Format every line of the records below as a numbered list, omitting any blank lines.
-- Begin Supplied records --
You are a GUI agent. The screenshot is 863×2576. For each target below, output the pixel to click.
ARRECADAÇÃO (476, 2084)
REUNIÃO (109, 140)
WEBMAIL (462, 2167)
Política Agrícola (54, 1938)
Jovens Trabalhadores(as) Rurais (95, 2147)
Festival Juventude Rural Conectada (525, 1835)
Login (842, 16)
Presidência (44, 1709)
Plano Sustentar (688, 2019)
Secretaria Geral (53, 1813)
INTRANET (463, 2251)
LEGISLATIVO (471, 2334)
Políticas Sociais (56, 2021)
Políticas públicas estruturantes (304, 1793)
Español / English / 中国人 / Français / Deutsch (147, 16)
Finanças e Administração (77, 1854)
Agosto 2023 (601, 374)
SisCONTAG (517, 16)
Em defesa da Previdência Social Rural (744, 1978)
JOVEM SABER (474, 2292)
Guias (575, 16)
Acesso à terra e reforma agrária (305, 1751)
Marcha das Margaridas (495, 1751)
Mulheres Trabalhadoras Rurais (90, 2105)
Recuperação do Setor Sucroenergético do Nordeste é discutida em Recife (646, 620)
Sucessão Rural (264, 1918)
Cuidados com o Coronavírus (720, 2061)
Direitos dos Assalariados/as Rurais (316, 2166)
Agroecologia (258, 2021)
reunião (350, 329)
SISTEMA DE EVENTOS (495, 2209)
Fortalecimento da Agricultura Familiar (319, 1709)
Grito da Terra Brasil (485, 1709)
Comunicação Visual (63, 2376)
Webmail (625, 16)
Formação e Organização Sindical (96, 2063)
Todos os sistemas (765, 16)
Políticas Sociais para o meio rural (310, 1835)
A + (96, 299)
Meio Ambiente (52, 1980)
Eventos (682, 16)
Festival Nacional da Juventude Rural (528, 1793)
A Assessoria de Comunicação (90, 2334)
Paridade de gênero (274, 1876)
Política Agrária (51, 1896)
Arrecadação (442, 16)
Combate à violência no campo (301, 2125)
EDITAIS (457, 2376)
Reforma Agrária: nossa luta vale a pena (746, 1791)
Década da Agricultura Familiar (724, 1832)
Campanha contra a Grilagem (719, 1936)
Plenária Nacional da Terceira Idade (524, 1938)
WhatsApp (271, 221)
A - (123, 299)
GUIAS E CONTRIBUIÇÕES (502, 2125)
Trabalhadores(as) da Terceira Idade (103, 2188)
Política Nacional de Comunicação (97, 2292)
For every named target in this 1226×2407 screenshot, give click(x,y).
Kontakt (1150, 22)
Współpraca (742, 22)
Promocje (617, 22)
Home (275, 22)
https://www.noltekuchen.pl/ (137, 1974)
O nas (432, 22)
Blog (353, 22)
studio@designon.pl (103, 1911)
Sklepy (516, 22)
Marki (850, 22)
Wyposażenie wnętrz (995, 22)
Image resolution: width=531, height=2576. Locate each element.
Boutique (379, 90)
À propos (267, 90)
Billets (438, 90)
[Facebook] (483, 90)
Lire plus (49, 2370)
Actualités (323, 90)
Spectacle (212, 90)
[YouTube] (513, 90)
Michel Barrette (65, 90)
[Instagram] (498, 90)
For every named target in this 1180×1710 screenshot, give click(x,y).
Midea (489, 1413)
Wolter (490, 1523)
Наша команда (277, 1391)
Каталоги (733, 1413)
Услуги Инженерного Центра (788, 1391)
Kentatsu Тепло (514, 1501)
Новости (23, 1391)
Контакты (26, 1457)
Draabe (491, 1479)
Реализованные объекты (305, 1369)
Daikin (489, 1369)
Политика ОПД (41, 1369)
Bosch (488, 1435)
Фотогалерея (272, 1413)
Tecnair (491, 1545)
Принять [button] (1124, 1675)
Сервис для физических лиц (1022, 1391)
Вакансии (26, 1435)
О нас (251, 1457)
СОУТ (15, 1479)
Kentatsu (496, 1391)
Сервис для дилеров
-- End Supplied records --
**Right answer:**
1. You are a GUI agent. The screenshot is 863×2576. For each target below, output the pixel to click.
2. ARRECADAÇÃO (476, 2084)
3. REUNIÃO (109, 140)
4. WEBMAIL (462, 2167)
5. Política Agrícola (54, 1938)
6. Jovens Trabalhadores(as) Rurais (95, 2147)
7. Festival Juventude Rural Conectada (525, 1835)
8. Login (842, 16)
9. Presidência (44, 1709)
10. Plano Sustentar (688, 2019)
11. Secretaria Geral (53, 1813)
12. INTRANET (463, 2251)
13. LEGISLATIVO (471, 2334)
14. Políticas Sociais (56, 2021)
15. Políticas públicas estruturantes (304, 1793)
16. Español / English / 中国人 / Français / Deutsch (147, 16)
17. Finanças e Administração (77, 1854)
18. Agosto 2023 (601, 374)
19. SisCONTAG (517, 16)
20. Em defesa da Previdência Social Rural (744, 1978)
21. JOVEM SABER (474, 2292)
22. Guias (575, 16)
23. Acesso à terra e reforma agrária (305, 1751)
24. Marcha das Margaridas (495, 1751)
25. Mulheres Trabalhadoras Rurais (90, 2105)
26. Recuperação do Setor Sucroenergético do Nordeste é discutida em Recife (646, 620)
27. Sucessão Rural (264, 1918)
28. Cuidados com o Coronavírus (720, 2061)
29. Direitos dos Assalariados/as Rurais (316, 2166)
30. Agroecologia (258, 2021)
31. reunião (350, 329)
32. SISTEMA DE EVENTOS (495, 2209)
33. Fortalecimento da Agricultura Familiar (319, 1709)
34. Grito da Terra Brasil (485, 1709)
35. Comunicação Visual (63, 2376)
36. Webmail (625, 16)
37. Formação e Organização Sindical (96, 2063)
38. Todos os sistemas (765, 16)
39. Políticas Sociais para o meio rural (310, 1835)
40. A + (96, 299)
41. Meio Ambiente (52, 1980)
42. Eventos (682, 16)
43. Festival Nacional da Juventude Rural (528, 1793)
44. A Assessoria de Comunicação (90, 2334)
45. Paridade de gênero (274, 1876)
46. Política Agrária (51, 1896)
47. Arrecadação (442, 16)
48. Combate à violência no campo (301, 2125)
49. EDITAIS (457, 2376)
50. Reforma Agrária: nossa luta vale a pena (746, 1791)
51. Década da Agricultura Familiar (724, 1832)
52. Campanha contra a Grilagem (719, 1936)
53. Plenária Nacional da Terceira Idade (524, 1938)
54. WhatsApp (271, 221)
55. A - (123, 299)
56. GUIAS E CONTRIBUIÇÕES (502, 2125)
57. Trabalhadores(as) da Terceira Idade (103, 2188)
58. Política Nacional de Comunicação (97, 2292)
59. For every named target in this 1226×2407 screenshot, give click(x,y).
60. Kontakt (1150, 22)
61. Współpraca (742, 22)
62. Promocje (617, 22)
63. Home (275, 22)
64. https://www.noltekuchen.pl/ (137, 1974)
65. O nas (432, 22)
66. Blog (353, 22)
67. studio@designon.pl (103, 1911)
68. Sklepy (516, 22)
69. Marki (850, 22)
70. Wyposażenie wnętrz (995, 22)
71. Image resolution: width=531, height=2576. Locate each element.
72. Boutique (379, 90)
73. À propos (267, 90)
74. Billets (438, 90)
75. [Facebook] (483, 90)
76. Lire plus (49, 2370)
77. Actualités (323, 90)
78. Spectacle (212, 90)
79. [YouTube] (513, 90)
80. Michel Barrette (65, 90)
81. [Instagram] (498, 90)
82. For every named target in this 1180×1710 screenshot, give click(x,y).
83. Midea (489, 1413)
84. Wolter (490, 1523)
85. Наша команда (277, 1391)
86. Каталоги (733, 1413)
87. Услуги Инженерного Центра (788, 1391)
88. Kentatsu Тепло (514, 1501)
89. Новости (23, 1391)
90. Контакты (26, 1457)
91. Draabe (491, 1479)
92. Реализованные объекты (305, 1369)
93. Daikin (489, 1369)
94. Политика ОПД (41, 1369)
95. Bosch (488, 1435)
96. Фотогалерея (272, 1413)
97. Tecnair (491, 1545)
98. Принять [button] (1124, 1675)
99. Сервис для физических лиц (1022, 1391)
100. Вакансии (26, 1435)
101. О нас (251, 1457)
102. СОУТ (15, 1479)
103. Kentatsu (496, 1391)
104. Сервис для дилеров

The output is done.